We’re celebrating National Cyber Security Awareness Month (NCSAM) with a weekly series of security articles on how to improve the state of cyber security-ness.
Staying safe online has many similarities with staying safe on the line, aka tightrope walking. It involves a delicate mix of courage, foolhardiness, balance, poise, and the threat of falling to a horrible death.
There are many lists that detail the extensive do’s and don’ts on staying safe online, so I won’t repeat them. Rather, I’ve distilled what I believe to be the most important information as captured through events and conversations in my daily life.
If it’s too good to be true
Most of the time, my children make a mess in their room and despite repeated requests, I end up having to do most of the cleaning myself.
One weekend, I made a deal with them, that if they cleaned their rooms properly, I’d give them each five pounds, take them to a movie, pizza, let them have sweets and stay up late.
After an hour, their rooms looked cleaner than they had ever been.
I didn’t deliver the goods. I laughed at them and told them that if something sounds too good to be true it usually is.
This is good parenting, as it demonstrated to them that they are perfectly capable of cleaning their room, and that they should be careful as to what they believe in real life, or online and are less likely to click on a link in an email or pop-up.
Keeping software up to date
My daughter wanted a cat. Despite being allergic to cats, I agreed on the condition that I would buy the cat, but would not spend any money on buying it any cat food.
“You’re so cruel! The cat would get weak and die.” Said my daughter.
Operating systems, browsers, security software, and apps, like cats, need to be kept up to date and ‘fed’ the latest updates and patches. Neglecting to do so can cause them to grow frail and eventually die, possibly taking your business with them.
I hope my daughter remembers this lesson when she grows up, once she gets over not having a cat.
While watching Superman with my older son, he said that he wished Superman was his dad - that way he would be strong, and could fly, and have lasers shoot from his eyes. I flexed my arm, pointed to my bicep and told him that “dad is strong”, to which he merely replied, “but you’re not Superman.”
In my mind, I immediately scrapped plans to pay for his education or buy him a nice car. It kind of works out for the best because it means I will be able to spend all that extra money on my younger son.
This is why backups are important, because you never know when the first one will fail you.

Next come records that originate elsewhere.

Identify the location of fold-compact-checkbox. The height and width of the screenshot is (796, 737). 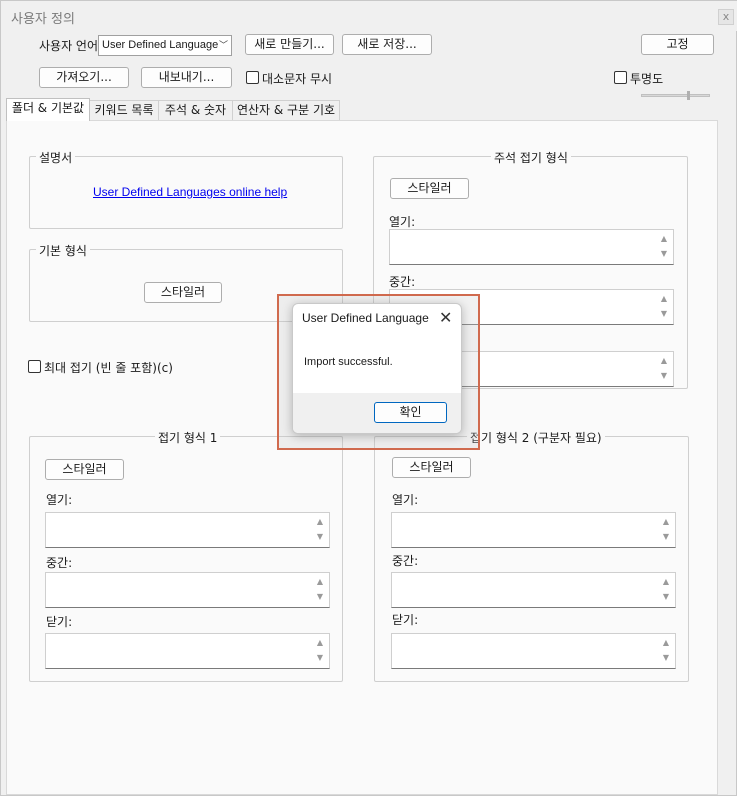
(34, 366).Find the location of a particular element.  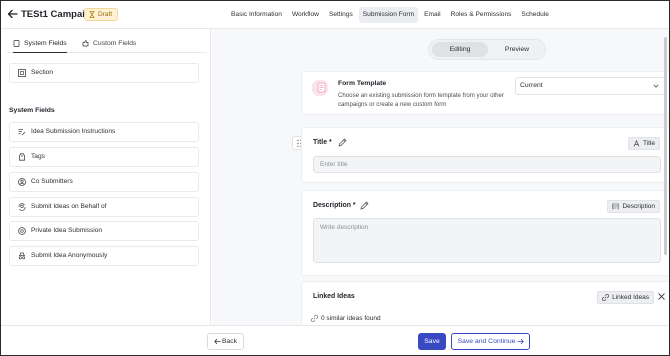

description-textarea: Write description is located at coordinates (487, 240).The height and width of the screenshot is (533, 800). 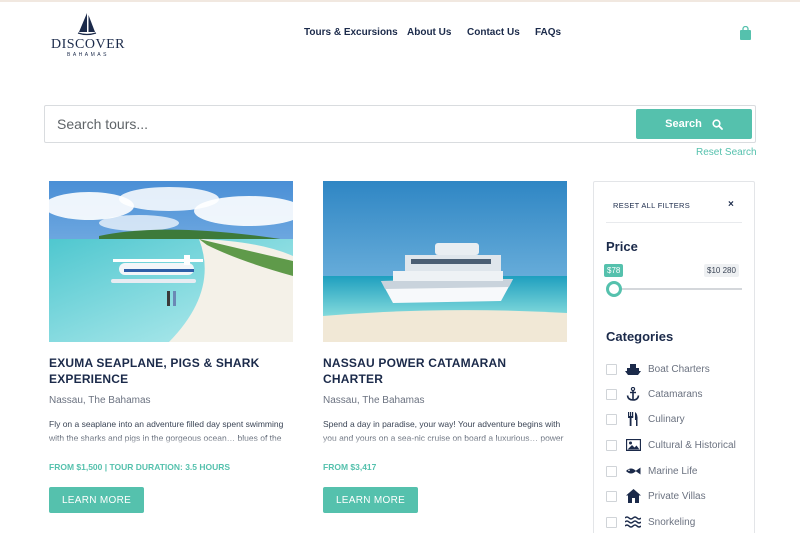 I want to click on category-culinary: Culinary, so click(x=646, y=419). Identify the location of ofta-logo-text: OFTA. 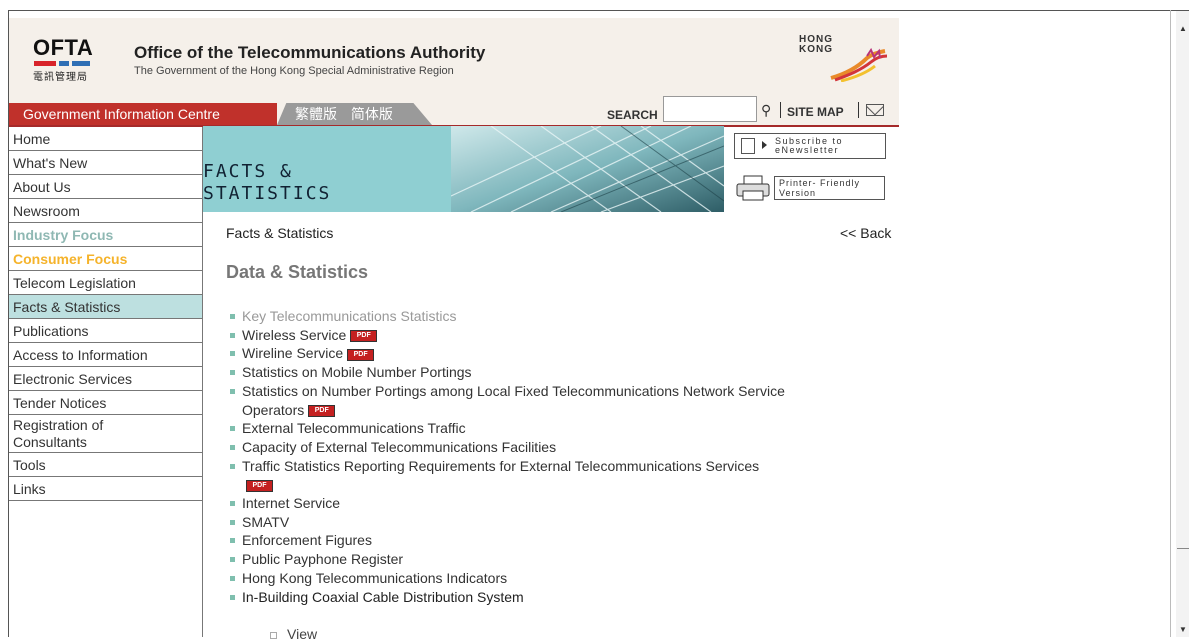
(64, 48).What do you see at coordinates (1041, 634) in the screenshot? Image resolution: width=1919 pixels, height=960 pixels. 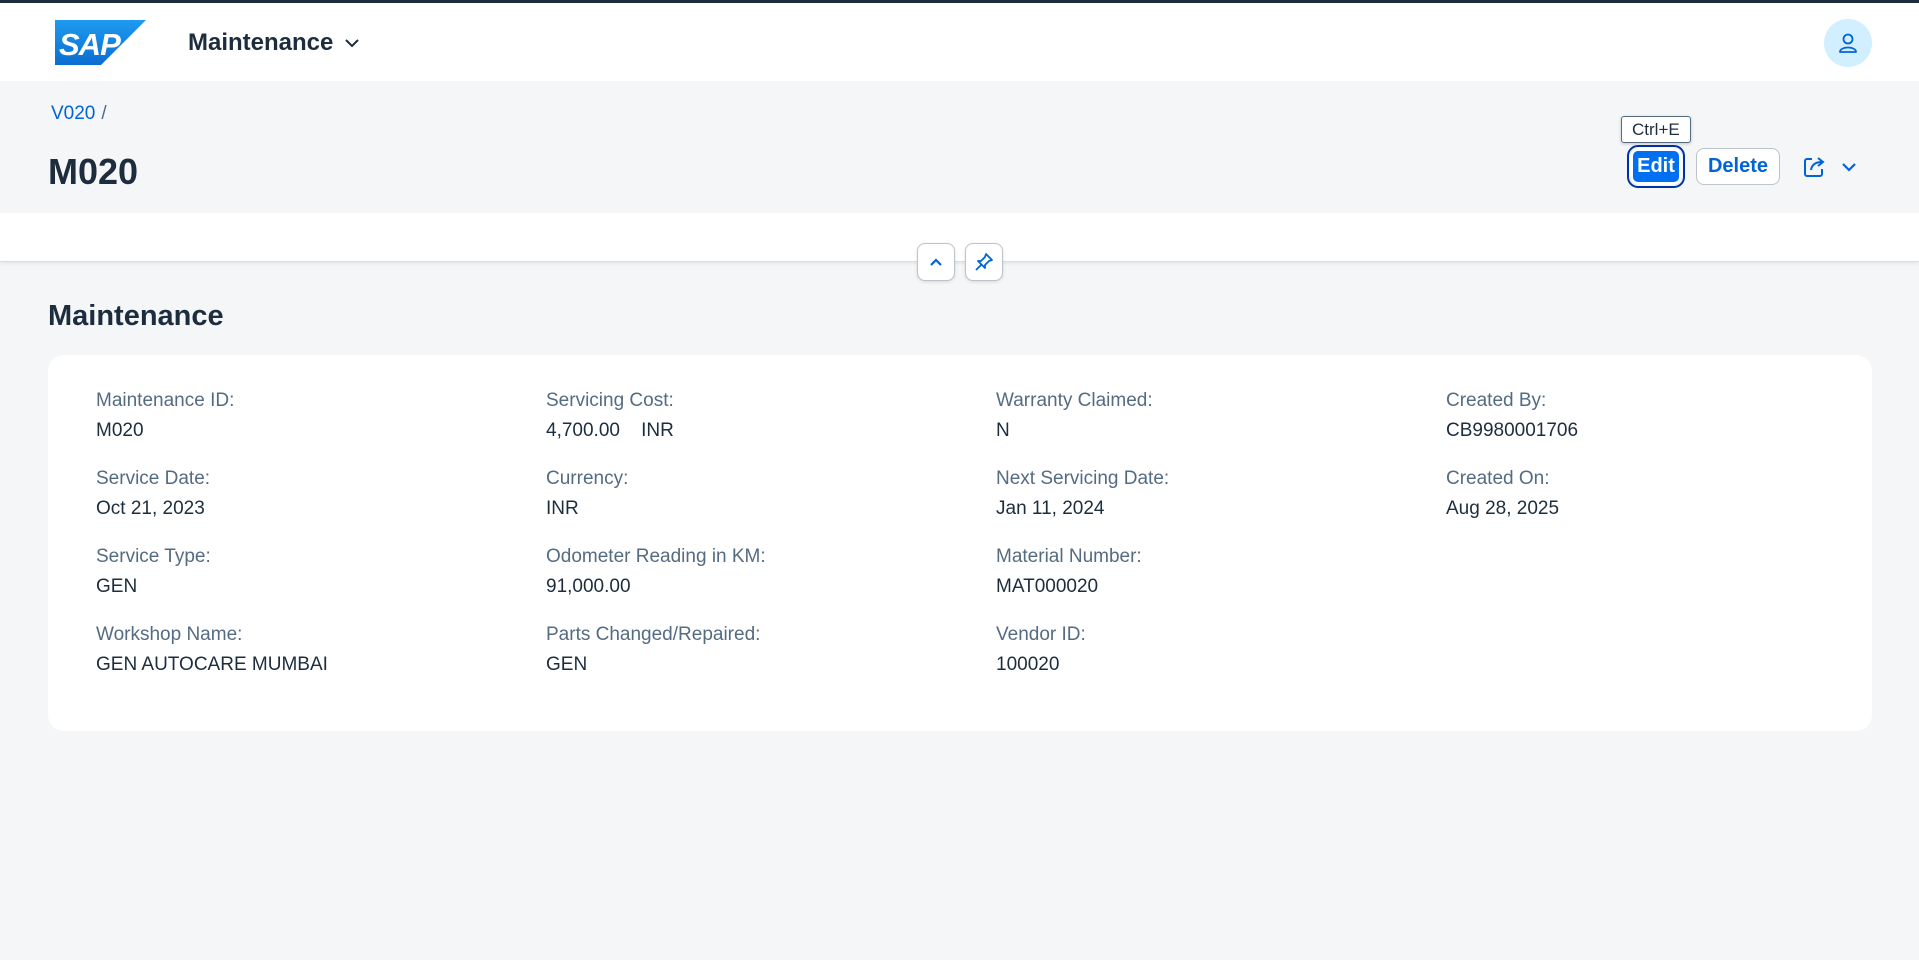 I see `field-label: Vendor ID:` at bounding box center [1041, 634].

One day I decided it would be easier if I called my wife and four children all “Bob”. It was the ultimate in convenience. If I needed something I only needed to ask for Bob. Birthday cards could be recycled. I could even get bulk discounts on items such as personalised keyrings.
The day started off well, I asked Bob if she wanted a cup of tea and yelled at Bob for being late for school.
Bob was very confused about this and asked what was going on. But I didn’t have time to explain because Bob needed his feed.
In the end, all the Bob’s had enough and stopped talking to me saying using the same name for everyone was a stupid idea.
A bit like reusing the same password I guess.
While on holiday, a friend posted a few family photos on Facebook that not only included my children, but caught me before I had a chance to suck my gut in and smile properly. As a result, I came across looking like a constipated Jabba the Hut.
Wanting to avoid direct conflict, I thought the best way to make my point to him was to sneak into his room one night, take a short video of him while he was sleeping in disarray and snoring loudly, and posted it on Facebook.
The disadvantage of this approach is that I’m now I’m avoiding him and too scared to confront him directly. However, he will think twice before sharing things on social media from now on; so, from an educational point, I’ll chalk this one up as a win.